Ce ne accorgiamo di continuo: alcune attese, come quella del tram o della fine di una riunione, sembrano non finire mai, mentre in altri momenti - una cena con gli amici, un concerto - il tempo scorre al doppio della velocità. Perché questa diversa percezione?
Non è soltanto una questione di noia. C'è una ragione più sottile: quando conosciamo la causa di un evento o siamo stati noi stessi a causarlo, le sue conseguenze sembrano arrivare più velocemente di quando non abbiamo il controllo della situazione. Il fenomeno, noto come temporal binding (associazione temporale) è descritto in un articolo su The Conversation.
Effetto ravvicinato. Patrick Haggard e i colleghi neuropsicologi dell'University College London l'hanno osservato in un esperimento in cui chiedevano ad alcuni volontari di premere un bottone che attivava, qualche istante più tardi, un suono. Quando erano i soggetti a schiacciare il pulsante, il suono sembrava arrivare prima di quando l'ingranaggio era attivato da altri. Lo stesso effetto non c'era se il bottone era attivato, per esempio, da impulsi involontari.
In un lampo. I ricercatori chiamarono il fenomeno intentional binding, perché apparentemente legato alla volontà del soggetto. Questo meccanismo fa in modo che, quando siamo padroni delle nostre azioni, la causa dell'evento paia spostata in là, verso la sua conseguenza, e la conseguenza sembri avvicinarsi temporalmente alla causa. Il tempo tra le due sembra quindi restringersi.
"Non dipende da me". L'intentional binding è stato spesso usato come modo per stimare quanto una persona si senta responsabile delle proprie azioni. Recentemente, per esempio, è stato applicato all'esperimento di Milgram (quello in cui si chiede a un volontario di somministrare una - finta - scarica elettrica a un altro soggetto, per testare la sua disponibilità ad obbedire). Quando i partecipanti erano obbligati a dare la scarica, il tempo tra il comando e lo shock è parso dilatato.
Poiché la dilatazione del tempo è associata - per il fenomeno dell'intentional binding - a un minore controllo delle proprie azioni, i ricercatori hanno concluso che i soggetti si sentivano sollevati dalle proprie responsabilità, nell'eseguire il comando (e per questo non esitavano a infliggere una scossa).
Percezioni distorte.

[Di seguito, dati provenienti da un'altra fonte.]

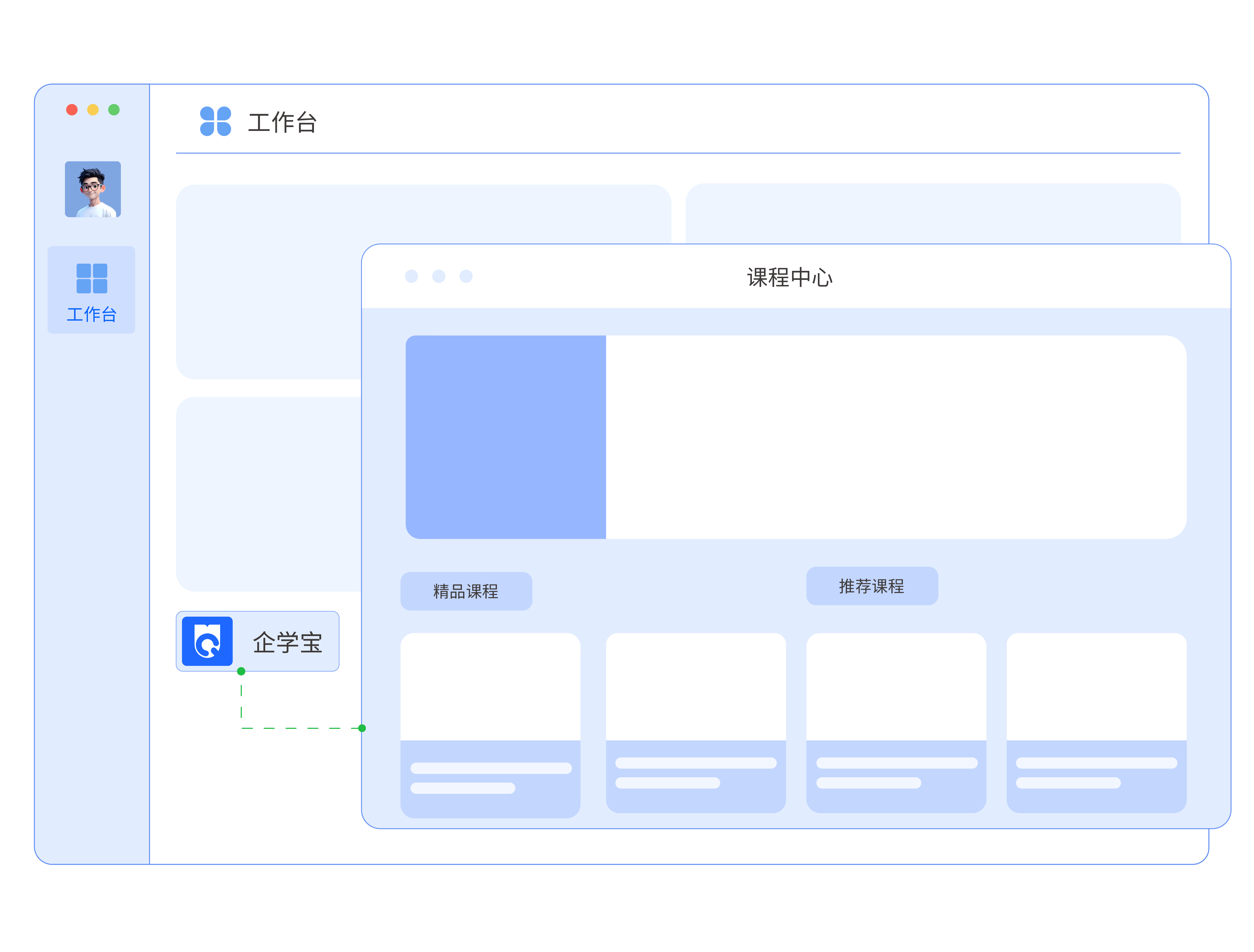Click the top-right placeholder card in workbench

click(933, 214)
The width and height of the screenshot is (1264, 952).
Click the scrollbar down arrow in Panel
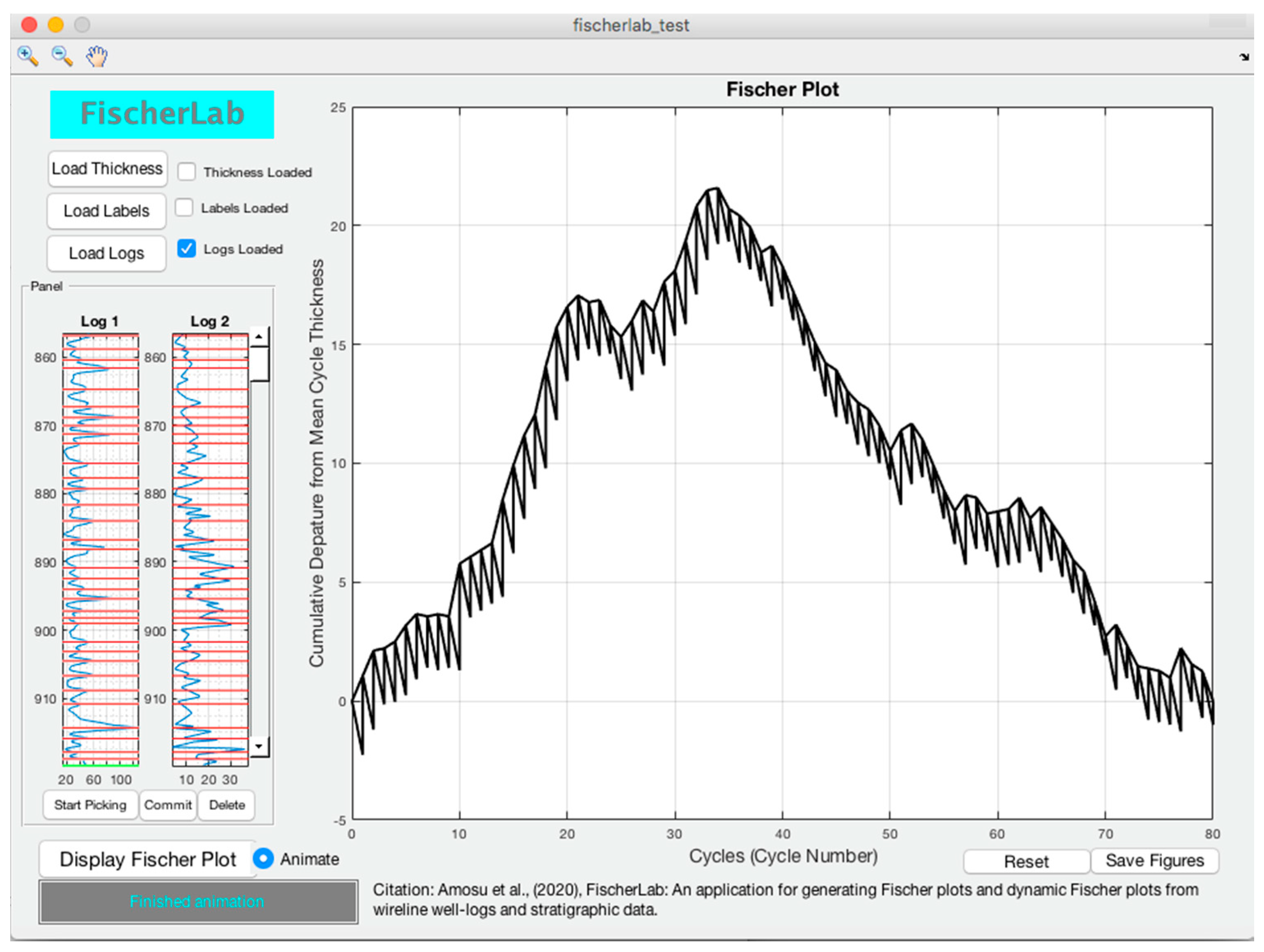[259, 746]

Il temporal binding è anche usato per studiare alcune condizioni mediche. Chi soffre di schizofrenia lo sperimenta in modo più netto, come se sentisse di poter controllare tutte le situazioni (anche quelle di cui non ha il controllo).
Una forma di apprendimento. Recenti ricerche tendono tuttavia a legare il fenomeno al concetto di causa effetto, più che a quello di controllo.
Per Marc Buehner, dell'Università di Cardiff (Regno Unito), il temporal binding interviene quando capiamo che un'azione ne causa un'altra, e non tanto quando ci sentiamo in controllo di un evento.
In base a questo approccio, il temporal binding potrebbe avere a che fare con il modo in cui impariamo dal mondo. Forse tendiamo a dividere ciò che vediamo in una sequenza di avvenimenti causa-effetto, per spiegarlo più facilmente. Per testare l'ipotesi si sta ora guardando ai bambini: può darsi che in piena fase di apprendimento questo fenomeno sia più marcato.